▶ **ASSIGNED TASK**
Only text lines belong in the answer: the lines from the first one in the records through the line with "Task: Like the post with the Thích button", copied exactly.

Saved entries
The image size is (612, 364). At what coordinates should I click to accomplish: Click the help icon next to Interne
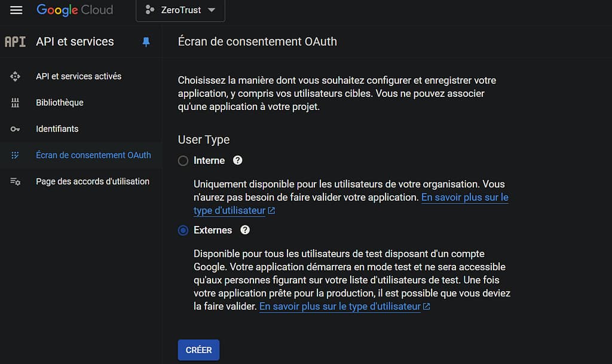[238, 160]
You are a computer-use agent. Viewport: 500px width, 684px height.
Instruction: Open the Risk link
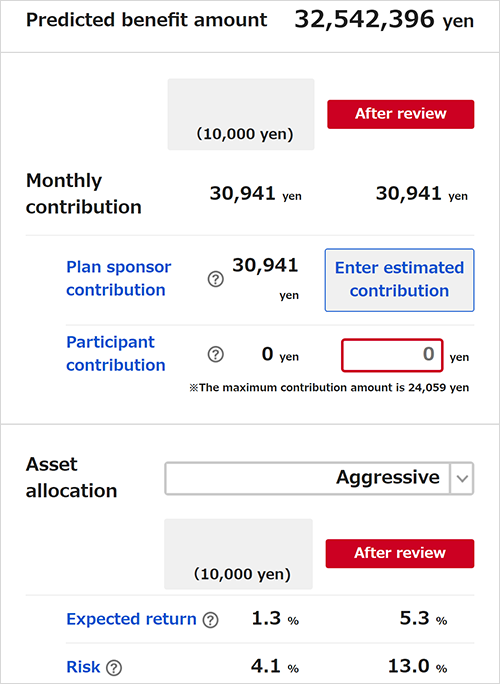pos(83,667)
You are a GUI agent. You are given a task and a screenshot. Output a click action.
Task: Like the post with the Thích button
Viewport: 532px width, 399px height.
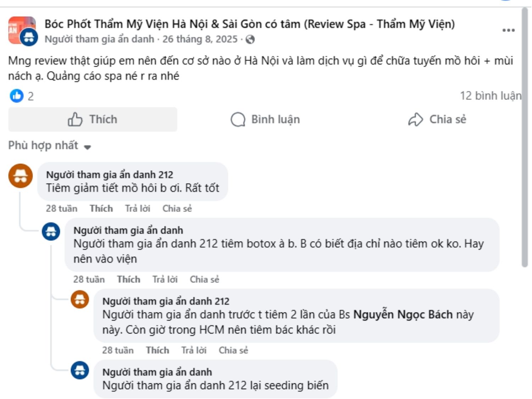[x=92, y=120]
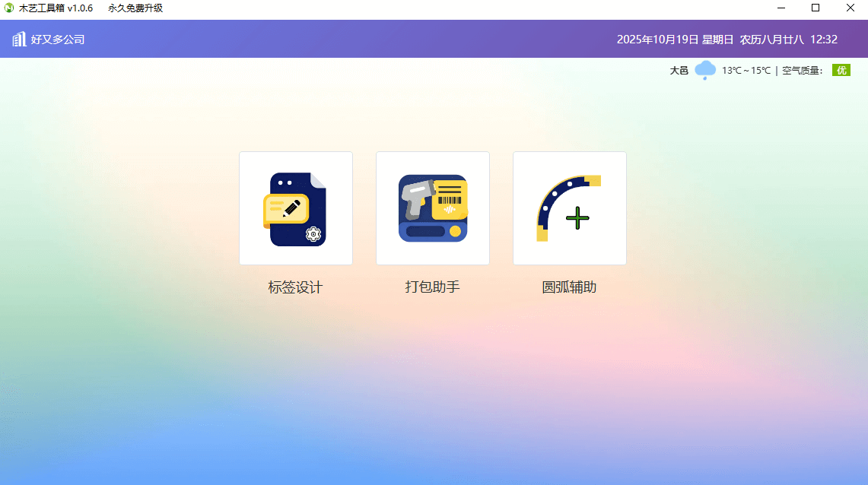Click the gear symbol on the 标签设计 icon
This screenshot has width=868, height=485.
pyautogui.click(x=312, y=234)
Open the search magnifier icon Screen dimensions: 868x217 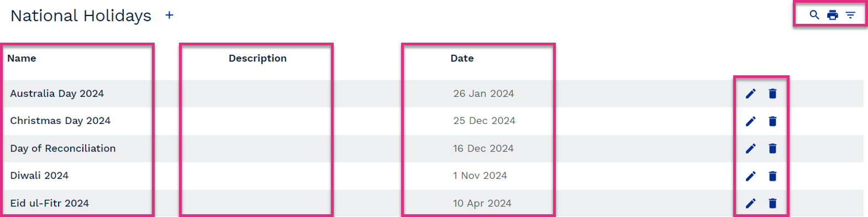pos(814,15)
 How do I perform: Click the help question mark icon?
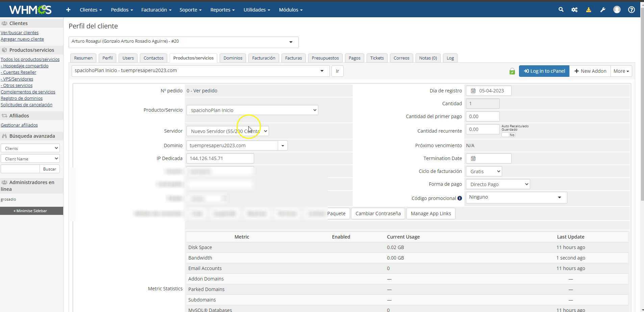click(x=631, y=10)
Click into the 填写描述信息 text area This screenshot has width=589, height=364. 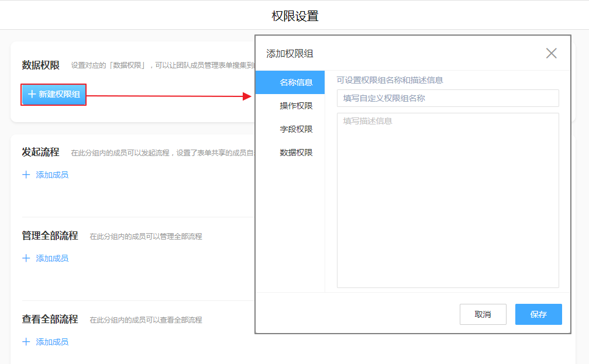click(x=447, y=200)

▶ **REPLY**
The image size is (612, 364). At what coordinates should I click to accomplish: Click the help icon next to Interne
[238, 160]
You are a computer-use agent. Viewport: 500px width, 684px height.
Instruction: Open the Risk link
pos(83,667)
You are a GUI agent. You are given a task and a screenshot. Output a click action.
Task: Like the post with the Thích button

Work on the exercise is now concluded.